• Written by Brian P. O'Connor on June 30, 2015

    Most knowledgeable people will tell you that the biggest problem facing the San Francisco‐based company Uber Technologies Inc. is its seemingly unending battles with cab companies and their regulators — in Chicago and in other major cities worldwide.

    But the ostensibly unstoppable upstart technological platform provider, which appears to have revolutionized the short‐distance passenger transportation industry, now is waging battles on two fronts, this new one against its very drivers.

    Uber has and continues to present itself not as a transportation provider, but rather as a licensor of a mobile application, which allows individual drivers using their own vehicles to connect with individual passengers seeking rides. Essentially, Uber has tried to set itself up as the neutral Internet middleman.

    To conform to this business model, individuals who want to drive for Uber must, among other requirements, enter into licensing agreements with the company, a step almost assuredly designed to cast them as independent contractors, presumably to avoid creation of an employer‐employee (or principal‐agent) relationship.

    However, according to at least one state’s labor commission, Uber’s drivers are employees, notwithstanding their independent contractor licensing agreements.

    On June 3, in Berwick v. Uber Technologies Inc., et al. (No. 11‐46739 EK), the California labor commissioner found Barbara Berwick, an Uber driver from San Francisco, to be Uber’s “employee” and ordered Uber to reimburse her for necessary expenses she incurred in discharging her duties. These expenses included the applicable Internal Revenue Service mileage rate for all miles she had driven as well as charges incurred on the Bay Area’s toll roads.

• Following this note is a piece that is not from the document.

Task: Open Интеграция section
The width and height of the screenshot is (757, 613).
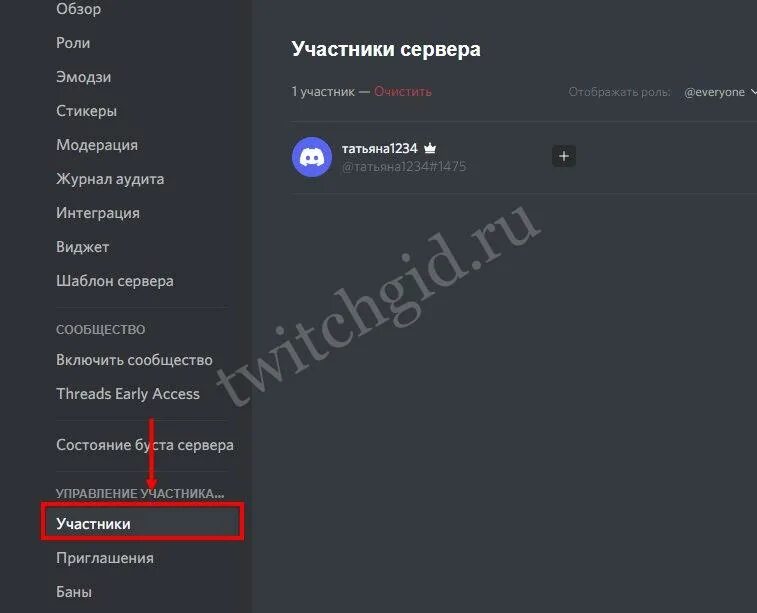Action: pos(98,213)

    The hearing officer seemed poised to rule in Berwick’s favor with respect to her minimum wage claim as well, but she failed to provide any informative records and therefore did not meet her initial burden of proof on that claim.

    This ruling may have a monumental effect on the upstart, as Uber almost certainly can expect to see more California drivers, and drivers in other states and possibly other countries, present similar claims.

    In Berwick, Uber argued that Berwick was an independent contractor, relying on the licensing agreement and several other relationship factors to demonstrate a lack of sufficient control over her for her to be considered its employee. For example, drivers can use the application whenever they want — there are no minimum number of hours or trips required.

    Drivers use their own vehicles, not equipment as is normally provided by an employer. And there are no geographical restrictions either, which grants drivers free range to set their own territories.

    These liberties are hardly the trappings of an employment relationship, Uber would certainly posit. But the hearing officer disagreed, stating the “reality, however, is that [Uber is] involved in every aspect of the operation.”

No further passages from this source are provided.